## PROBLEM TO SOLVE
Write down exactly the lines of the records below, beginning with the first and ending with the line that includes "Given: Close the Hubei info popup".

(Records drawn from a dataset)
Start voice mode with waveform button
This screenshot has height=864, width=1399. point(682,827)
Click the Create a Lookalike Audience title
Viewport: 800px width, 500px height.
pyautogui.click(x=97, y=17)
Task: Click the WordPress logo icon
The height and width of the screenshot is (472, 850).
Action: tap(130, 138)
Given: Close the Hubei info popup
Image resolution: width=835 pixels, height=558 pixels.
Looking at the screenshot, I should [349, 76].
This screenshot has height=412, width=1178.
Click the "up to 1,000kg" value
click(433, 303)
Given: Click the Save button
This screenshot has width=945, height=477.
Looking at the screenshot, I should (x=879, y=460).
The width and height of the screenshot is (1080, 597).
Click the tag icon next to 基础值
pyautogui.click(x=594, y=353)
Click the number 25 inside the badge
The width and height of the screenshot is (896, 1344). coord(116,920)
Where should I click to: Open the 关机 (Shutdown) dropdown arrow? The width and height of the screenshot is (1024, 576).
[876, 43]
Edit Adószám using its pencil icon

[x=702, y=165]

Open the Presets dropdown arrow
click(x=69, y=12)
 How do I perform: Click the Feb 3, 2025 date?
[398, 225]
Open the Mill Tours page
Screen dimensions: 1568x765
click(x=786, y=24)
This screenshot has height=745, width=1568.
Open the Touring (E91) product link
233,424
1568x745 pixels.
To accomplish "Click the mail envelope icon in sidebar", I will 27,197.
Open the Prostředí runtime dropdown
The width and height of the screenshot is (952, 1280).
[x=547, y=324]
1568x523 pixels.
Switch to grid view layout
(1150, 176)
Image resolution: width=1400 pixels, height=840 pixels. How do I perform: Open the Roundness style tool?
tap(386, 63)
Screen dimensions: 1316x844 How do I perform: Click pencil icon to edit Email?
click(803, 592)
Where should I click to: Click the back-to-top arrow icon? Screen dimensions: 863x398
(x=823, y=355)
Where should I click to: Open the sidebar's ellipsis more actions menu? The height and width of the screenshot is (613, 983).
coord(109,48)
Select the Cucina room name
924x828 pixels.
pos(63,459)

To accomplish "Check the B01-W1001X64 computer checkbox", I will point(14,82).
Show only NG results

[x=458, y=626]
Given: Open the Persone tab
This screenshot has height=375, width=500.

## RESULT OF THIS TASK
Start voice mode with waveform button
This screenshot has height=864, width=1399. point(682,827)
Click the Create a Lookalike Audience title
Viewport: 800px width, 500px height.
pyautogui.click(x=97, y=17)
Task: Click the WordPress logo icon
The height and width of the screenshot is (472, 850).
Action: tap(130, 138)
Given: Close the Hubei info popup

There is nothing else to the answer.